I enjoy reading diaries as much as anyone (probably) but this was not a brilliant example. I’m looking forward to reading a friend’s book far more: Bedpans and Bobby Socks by Barbara Fox and Gwenda Gofton.

It does seem that this account of a journey across America is much better written. I look forward to enjoying this book – hopefully in the dry…


Murder Mystery Solved! (Before I read the last bit…)

After all the excitement of my 100th post and my very first guest reviewer,(thanks MHH!) it’s back to my weird selection of books. Easy to get hold of, but a strange selection of history (fiction and non fiction) general fiction (some of it literary) and a fair bit of murder (only fictional, don’t panic) and anything else which takes my fancy…

My latest murder is one of a series. I may have mentioned the books of Catriona  McPherson before, but her second book in the Dandy Gilver Murder Mystery series has kept me occupied in the Festival which is in full swing hereabouts. So between being nice to people eager to discover local history and the details of the production of the King James Bible (400 years old this year) I’ve been solving a murder.

The mystery to be found in The Burry Man’s Day is not the toughest I’ve ever read of in a historical murder novel.


I think that this mystery is informative about the period just after the First World War, when social barriers had been challenged and women had won many more rights, even if customs in small Scottish towns lagged behind. McPherson lives in Scotland and may be more culturally aware than some other writers of historical mystery novels, despite their often impeccable research. I think that she has got the sense of life in a community just right, with the lively children, dubious drinkers, strict housewives and funeral practices. The headmaster and wife of the school are so well described that they would be in the running for the Mrs Proudie Prize (Trollope’s Barchester Chronicles)

  Cue extra picture of Alan Rickman in the Barchester Chronicles with the fearsome Mrs Proudie, role model for Clergy Spouses everywhere.

Back to McPherson. The unexpected death of a well known local character in a very public setting sets off the hunt for a possible murderer, motive and method. The extra thing about this series of novels is the genuinely funny style. The hostess of the fete is called Buttercup by the leading character, much to her new husband’s bemusement. The same hostess has lived in America, from which she has acquired habits from the famous speakeasy’s need to hide alcohol quickly as well as suspicions of gangsters. This book is far more confident than its predecessor After the Armistice Ball. Dandy now enjoys detecting and is confident in her partner, which allows her to have a more realistic crisis of conscience at the significant moment. Despite its humour, this book makes some serious points about the damage done by the War.
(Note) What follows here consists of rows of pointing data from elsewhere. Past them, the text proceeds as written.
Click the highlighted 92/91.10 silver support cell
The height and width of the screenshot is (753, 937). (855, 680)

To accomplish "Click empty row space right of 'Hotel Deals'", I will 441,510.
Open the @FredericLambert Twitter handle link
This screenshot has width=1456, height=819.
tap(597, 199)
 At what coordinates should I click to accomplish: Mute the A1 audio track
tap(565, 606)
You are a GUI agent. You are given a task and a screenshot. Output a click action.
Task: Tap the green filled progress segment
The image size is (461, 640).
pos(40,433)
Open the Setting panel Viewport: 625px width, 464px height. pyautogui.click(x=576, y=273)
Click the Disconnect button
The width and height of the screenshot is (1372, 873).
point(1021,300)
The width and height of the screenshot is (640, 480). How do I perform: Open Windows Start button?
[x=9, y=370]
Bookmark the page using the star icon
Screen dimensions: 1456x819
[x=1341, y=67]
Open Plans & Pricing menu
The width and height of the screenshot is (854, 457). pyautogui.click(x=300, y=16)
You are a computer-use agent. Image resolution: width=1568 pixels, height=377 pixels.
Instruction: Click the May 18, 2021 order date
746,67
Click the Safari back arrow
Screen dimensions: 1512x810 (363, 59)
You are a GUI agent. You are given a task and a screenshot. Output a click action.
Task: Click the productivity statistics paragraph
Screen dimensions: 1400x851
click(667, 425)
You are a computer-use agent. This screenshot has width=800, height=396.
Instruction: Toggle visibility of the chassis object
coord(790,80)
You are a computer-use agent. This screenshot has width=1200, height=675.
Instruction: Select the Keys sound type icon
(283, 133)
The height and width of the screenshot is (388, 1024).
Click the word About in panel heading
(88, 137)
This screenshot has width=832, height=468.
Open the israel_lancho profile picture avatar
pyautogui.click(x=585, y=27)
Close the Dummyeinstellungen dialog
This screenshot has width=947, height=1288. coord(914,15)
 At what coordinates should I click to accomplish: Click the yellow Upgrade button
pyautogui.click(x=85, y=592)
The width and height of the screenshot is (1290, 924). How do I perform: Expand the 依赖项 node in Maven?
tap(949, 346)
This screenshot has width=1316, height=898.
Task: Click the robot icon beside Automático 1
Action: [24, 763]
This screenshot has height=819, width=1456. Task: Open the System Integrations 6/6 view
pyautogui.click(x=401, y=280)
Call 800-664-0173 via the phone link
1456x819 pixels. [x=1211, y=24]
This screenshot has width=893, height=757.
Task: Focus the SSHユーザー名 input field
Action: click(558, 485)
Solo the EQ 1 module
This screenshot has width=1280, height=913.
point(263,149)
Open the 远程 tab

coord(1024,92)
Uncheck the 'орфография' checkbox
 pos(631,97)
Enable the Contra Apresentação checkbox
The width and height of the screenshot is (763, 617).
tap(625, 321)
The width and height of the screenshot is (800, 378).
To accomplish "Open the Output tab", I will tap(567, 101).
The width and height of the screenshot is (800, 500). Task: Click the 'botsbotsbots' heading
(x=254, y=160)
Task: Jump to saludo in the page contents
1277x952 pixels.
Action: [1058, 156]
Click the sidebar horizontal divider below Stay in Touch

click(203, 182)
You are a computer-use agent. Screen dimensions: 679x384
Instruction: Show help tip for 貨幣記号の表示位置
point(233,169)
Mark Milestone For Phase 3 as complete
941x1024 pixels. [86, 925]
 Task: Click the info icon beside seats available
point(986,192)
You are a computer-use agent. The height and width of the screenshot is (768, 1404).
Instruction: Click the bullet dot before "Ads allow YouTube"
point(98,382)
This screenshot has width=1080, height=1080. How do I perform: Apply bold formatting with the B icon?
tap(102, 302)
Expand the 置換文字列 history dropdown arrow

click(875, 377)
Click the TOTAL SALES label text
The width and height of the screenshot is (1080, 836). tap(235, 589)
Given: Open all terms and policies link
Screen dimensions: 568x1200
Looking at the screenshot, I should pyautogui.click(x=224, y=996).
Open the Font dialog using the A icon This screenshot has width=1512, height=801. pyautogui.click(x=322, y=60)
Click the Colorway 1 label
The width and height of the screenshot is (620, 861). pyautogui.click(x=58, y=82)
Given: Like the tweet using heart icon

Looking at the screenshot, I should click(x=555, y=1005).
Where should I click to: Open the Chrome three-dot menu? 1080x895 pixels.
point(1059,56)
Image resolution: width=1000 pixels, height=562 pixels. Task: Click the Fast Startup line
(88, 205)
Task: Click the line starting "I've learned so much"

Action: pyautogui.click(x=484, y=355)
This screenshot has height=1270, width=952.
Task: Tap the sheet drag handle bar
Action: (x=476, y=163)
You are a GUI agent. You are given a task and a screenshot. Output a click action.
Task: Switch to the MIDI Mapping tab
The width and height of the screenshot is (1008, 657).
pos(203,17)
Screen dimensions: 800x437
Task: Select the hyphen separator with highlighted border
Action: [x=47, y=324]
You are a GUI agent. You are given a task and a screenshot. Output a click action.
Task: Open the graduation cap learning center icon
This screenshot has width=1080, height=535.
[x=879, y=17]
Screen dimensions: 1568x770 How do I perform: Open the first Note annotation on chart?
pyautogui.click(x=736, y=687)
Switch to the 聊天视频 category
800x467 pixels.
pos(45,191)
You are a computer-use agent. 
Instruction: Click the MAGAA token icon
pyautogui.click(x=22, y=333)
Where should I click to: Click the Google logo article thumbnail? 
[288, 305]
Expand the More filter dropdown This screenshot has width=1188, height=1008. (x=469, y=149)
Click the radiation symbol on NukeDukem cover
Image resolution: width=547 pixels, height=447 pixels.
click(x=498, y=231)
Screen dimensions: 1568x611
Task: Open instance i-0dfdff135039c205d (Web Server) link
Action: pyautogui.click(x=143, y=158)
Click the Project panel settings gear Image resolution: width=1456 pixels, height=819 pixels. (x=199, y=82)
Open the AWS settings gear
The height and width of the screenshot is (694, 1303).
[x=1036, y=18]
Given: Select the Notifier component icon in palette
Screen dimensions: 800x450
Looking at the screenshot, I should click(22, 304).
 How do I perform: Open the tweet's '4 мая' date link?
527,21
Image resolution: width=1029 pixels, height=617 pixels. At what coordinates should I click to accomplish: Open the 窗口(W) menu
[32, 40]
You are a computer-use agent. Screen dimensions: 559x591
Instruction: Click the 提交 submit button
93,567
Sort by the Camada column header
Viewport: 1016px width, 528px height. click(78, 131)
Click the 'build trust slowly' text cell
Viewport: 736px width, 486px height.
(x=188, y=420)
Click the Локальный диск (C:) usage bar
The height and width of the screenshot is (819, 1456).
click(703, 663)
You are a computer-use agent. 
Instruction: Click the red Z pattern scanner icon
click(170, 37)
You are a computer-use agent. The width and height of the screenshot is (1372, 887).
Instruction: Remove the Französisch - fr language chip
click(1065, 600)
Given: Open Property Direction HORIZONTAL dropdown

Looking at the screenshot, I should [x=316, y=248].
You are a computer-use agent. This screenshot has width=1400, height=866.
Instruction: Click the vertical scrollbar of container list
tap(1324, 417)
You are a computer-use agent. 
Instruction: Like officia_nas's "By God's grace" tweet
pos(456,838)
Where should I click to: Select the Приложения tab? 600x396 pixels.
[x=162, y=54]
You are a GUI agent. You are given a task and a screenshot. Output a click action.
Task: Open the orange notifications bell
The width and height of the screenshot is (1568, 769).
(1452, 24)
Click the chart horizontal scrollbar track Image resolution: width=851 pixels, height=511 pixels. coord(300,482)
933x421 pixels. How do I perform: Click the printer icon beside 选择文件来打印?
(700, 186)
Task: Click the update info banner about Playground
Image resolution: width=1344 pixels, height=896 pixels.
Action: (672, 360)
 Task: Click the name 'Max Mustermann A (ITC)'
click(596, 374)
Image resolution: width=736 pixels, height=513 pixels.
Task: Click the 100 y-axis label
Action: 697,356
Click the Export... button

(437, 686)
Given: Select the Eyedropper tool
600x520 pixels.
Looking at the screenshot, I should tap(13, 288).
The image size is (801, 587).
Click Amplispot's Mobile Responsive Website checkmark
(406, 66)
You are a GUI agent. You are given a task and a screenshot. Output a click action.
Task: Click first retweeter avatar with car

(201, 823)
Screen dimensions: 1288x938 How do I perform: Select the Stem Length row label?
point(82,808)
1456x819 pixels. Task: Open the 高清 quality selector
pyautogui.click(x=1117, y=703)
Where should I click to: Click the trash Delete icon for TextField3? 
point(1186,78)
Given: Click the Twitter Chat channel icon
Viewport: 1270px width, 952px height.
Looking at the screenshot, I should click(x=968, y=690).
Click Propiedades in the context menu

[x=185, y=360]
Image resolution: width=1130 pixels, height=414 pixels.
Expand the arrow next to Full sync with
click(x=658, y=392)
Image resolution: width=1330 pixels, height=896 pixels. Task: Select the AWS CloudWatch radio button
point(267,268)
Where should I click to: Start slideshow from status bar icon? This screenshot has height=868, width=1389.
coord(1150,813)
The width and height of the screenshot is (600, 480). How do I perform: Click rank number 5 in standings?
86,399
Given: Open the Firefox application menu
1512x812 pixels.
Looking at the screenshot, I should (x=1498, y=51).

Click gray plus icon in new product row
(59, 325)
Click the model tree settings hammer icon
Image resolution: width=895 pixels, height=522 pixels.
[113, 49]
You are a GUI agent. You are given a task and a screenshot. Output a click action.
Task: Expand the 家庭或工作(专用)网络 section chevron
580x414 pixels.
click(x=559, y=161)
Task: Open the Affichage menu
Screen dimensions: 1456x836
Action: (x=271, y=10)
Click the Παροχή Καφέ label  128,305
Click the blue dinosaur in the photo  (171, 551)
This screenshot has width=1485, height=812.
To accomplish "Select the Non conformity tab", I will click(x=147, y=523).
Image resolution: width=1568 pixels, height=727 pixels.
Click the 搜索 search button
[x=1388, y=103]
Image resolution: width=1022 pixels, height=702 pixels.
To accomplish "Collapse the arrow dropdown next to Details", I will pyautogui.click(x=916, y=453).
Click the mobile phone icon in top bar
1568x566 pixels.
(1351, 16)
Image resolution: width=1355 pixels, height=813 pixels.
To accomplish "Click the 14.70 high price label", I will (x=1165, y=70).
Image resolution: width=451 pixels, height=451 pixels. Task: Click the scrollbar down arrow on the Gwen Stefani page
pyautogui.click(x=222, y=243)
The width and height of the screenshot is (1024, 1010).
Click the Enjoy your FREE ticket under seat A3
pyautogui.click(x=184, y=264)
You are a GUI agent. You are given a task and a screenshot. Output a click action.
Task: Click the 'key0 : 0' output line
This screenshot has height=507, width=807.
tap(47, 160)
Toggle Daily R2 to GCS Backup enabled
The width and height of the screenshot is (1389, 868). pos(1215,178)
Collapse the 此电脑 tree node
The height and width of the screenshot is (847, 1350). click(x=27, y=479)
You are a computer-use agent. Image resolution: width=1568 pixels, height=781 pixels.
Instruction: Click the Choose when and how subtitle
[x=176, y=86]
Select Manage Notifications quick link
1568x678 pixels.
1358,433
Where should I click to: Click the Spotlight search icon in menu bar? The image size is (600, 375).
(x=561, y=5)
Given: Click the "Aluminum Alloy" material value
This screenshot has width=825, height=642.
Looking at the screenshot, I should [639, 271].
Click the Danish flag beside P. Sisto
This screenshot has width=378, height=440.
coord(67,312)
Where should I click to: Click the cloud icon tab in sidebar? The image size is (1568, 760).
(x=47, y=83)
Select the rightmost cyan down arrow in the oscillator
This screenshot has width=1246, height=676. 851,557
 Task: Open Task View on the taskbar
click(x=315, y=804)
Unusually for me, I worked out roughly what must have caused the events in the book quite early on. Despite my record of reading many murder mysteries, I often struggle to beat the detective to murderer, motive and method. This may be because the novel does not obey the rules concerning letting the reader having all the information in good time, or maybe because I’m just not good at puzzles. This book is so good that even if you crack the mystery early on, the process, the scenery and the characters are worth following. I have also enjoyed greatly Elizabeth Peters, Carola Dunn and Laurie King  who write good historical murder mysteries, but I think that McPherson has a slight edge on style and humour. Well worth a read.